After interviewing members of the victim's family and other related parties, the police learned the following information: The victim was a 43-year-old woman named Tang Yu’e who had been unemployed since 1999 after being laid-off at a state-owned company located in JiangbinCity. Her husband, Pang Guangcai, was an electrician who worked for the maintenance department at JiangbinCityUniversity. Together they had one daughter, then in high school.

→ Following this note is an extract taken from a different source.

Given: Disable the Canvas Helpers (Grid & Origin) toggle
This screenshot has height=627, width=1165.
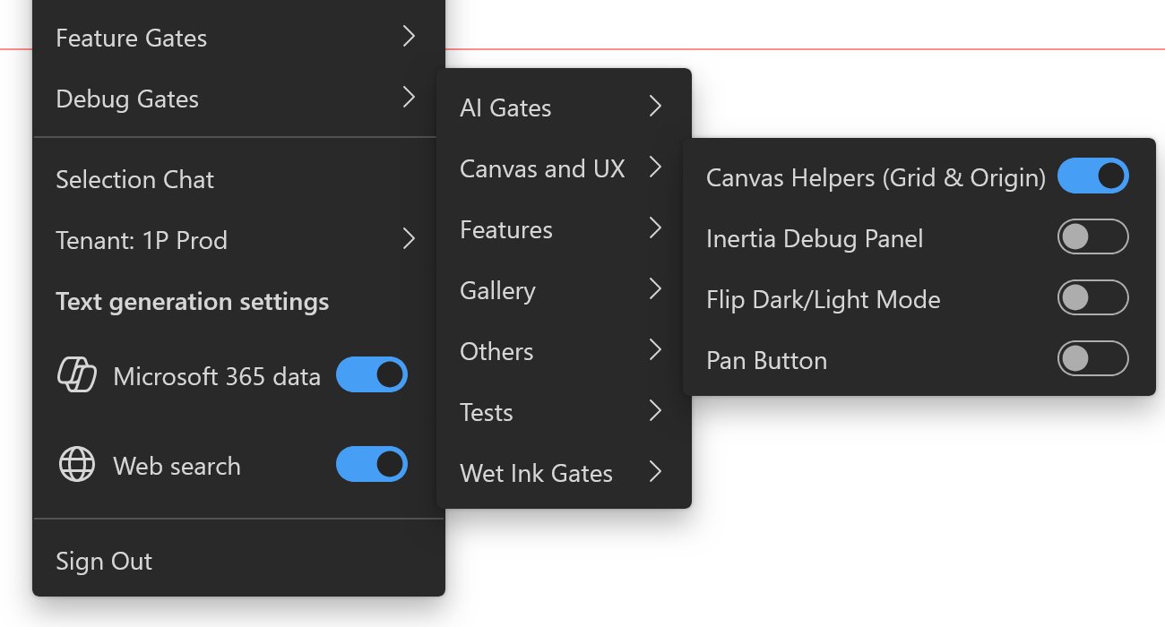Looking at the screenshot, I should click(x=1092, y=176).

Tang Yu’e had been an honest and hardworking woman never known to have bad blood with anyone. She also lived a highly moral life, and was so strict with her daughter that if there was so much as a kiss on TV, she would immediately change the channel. At one point, the police wondered whether the manga might have belonged to the husband Pang Guangcai, but not only did he flatly deny this charge, he also had only a sixth-grade education, so the difficulty of reading a Japanese comic would have been quite high. Aside from that, every big street in the city was full of shops selling pornography. If he had wanted to read something like this in Chinese it would have been easy; no reason to spend all that effort deciphering a foreign language.

A significant discovery was soon made while interviewing the staff at the JiangbinCityUniversityHospital. According to one of the nurses, she had been leaving work the morning of the murder when she saw Tang Yu’e being led by a roughly 5'9", white-coated doctor into Observation Room 2. Unfortunately, she had only glanced at him from behind, and for no more than a moment. Feeling almost certain that this man was the killer, police ordered all the doctors from the hospital to wear white coats and line up facing away from the nurse, so that she could identify whom she had seen. Although she indicated several of them as potential suspects, each man was soon cleared of suspicion. Thus it could be more or less concluded that the killer was someone from outside the hospital.

This meant that he had most likely disguised himself as a doctor, brought Tang Yu’e to Observation Room 2, found some opportunity to give her a sedative, and then injected enough heroin into the IV to kill her.

Still, two questions remained. First, why use something as expensive as heroin to kill her? Far cheaper poisons were easily available and just as deadly.